O Punpun sofre por amor — infantil, sim, mas nem por isso menos verdadeiro — , sofre por ter que dizer adeus aos amigos, sofre por ver a família se desintegrando, sofre por conta da decepção, do abandono e da violência. Perceberam quantas vezes eu usei a palavra sofrer? Não é falta de vocabulário, infelizmente.
Essa é uma história que fala sobre a dor de viver.
Não significa, obviamente, que tudo seja uma espécie de fundo do poço. Existem momentos felizes, cômicos, de união e amizade, mas o foco de Boa Noite, Punpun está em ser um slice of life ou coming-of-age story. Esses são termos estrangeiros que categorizam obras com o tema do amadurecimento, especialmente num estágio de vida que vai da infância aos 20 e poucos anos.
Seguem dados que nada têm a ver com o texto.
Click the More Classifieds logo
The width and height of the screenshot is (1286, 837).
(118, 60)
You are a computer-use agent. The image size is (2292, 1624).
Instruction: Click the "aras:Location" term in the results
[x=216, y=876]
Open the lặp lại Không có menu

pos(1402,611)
Punpun é uma criança que vem de uma família sem a melhor das fichas médicas no quesito mente. Boa Noite, Punpun aborda solidão, medo, depressão e, dependendo da interpretação, há possibilidades de esquizofrenia. Inio Asano, o autor, trabalha visualmente todos esses conceitos, e o resultado são sequências de quadrinhos que, sem dúvida, mexem com o nosso espírito. Talvez por curiosidade nossa sobre o tema, talvez por excesso de precisão no detalhamento — o que nos assusta.
De qualquer modo, essa obra não poupa esforço quando o assunto é se aproximar da realidade. Tanto que pode ser considerada polêmica, mas não pelas questões mentais. Ao longo da história, acompanhamos o crescimento do Punpun. No primeiro volume, ele é uma criança que, em comparação ao Brasil, estaria no fundamental — em termos de nível escolar. Por se tratar dessa fase de transformação tão peculiar na vida, Boa Noite, Punpun tem uma série de imagens que mostram, sem tabu, o protagonista sentindo seus primeiros desejos sexuais. Ele assiste pornô com os amigos da escola, sente tesão pela colega de classe e se masturba pensando em mulher pelada. A gente acompanha ele até pela experiência da primeira ejaculação.
A combinação de tudo isso é o que torna a obra +18, e, sem dúvida, tem o poder de fazer da história uma pauta de muita polêmica. Já adianto que discordo, e vejo a arte de Asano sob a ótica de alguém que busca, através da imagem, aproximar o leitor do que é a realidade de um garoto no auge de suas primeiras descobertas sobre sexualidade. Apesar de existir a parte gráfica, ainda assim, boa parte das imagens carregam um tom de subjetividade — inclusive, considero a abordagem artística do que seriam os hormônios e a química cerebral por trás da paixão um dos pontos altos do material.
Boa Noite, Punpun é um mangá violento e invasivo, ao mesmo tempo que se permite, através de ótimos personagens, criar um magnífico enredo visual sobre descoberta e crescimento. Em suma, é uma história sobre viver.
Informações Gerais
Pra quem curte desenho e quer conhecer mais do processo criativo do Asano, neste vídeo ele fala sobre técnicas, materiais de apoio e o próprio estilo artístico.
*Essa crítica se baseia apenas no primeiro volume de Boa Noite, Punpun. Em português, há um total de 7 livros.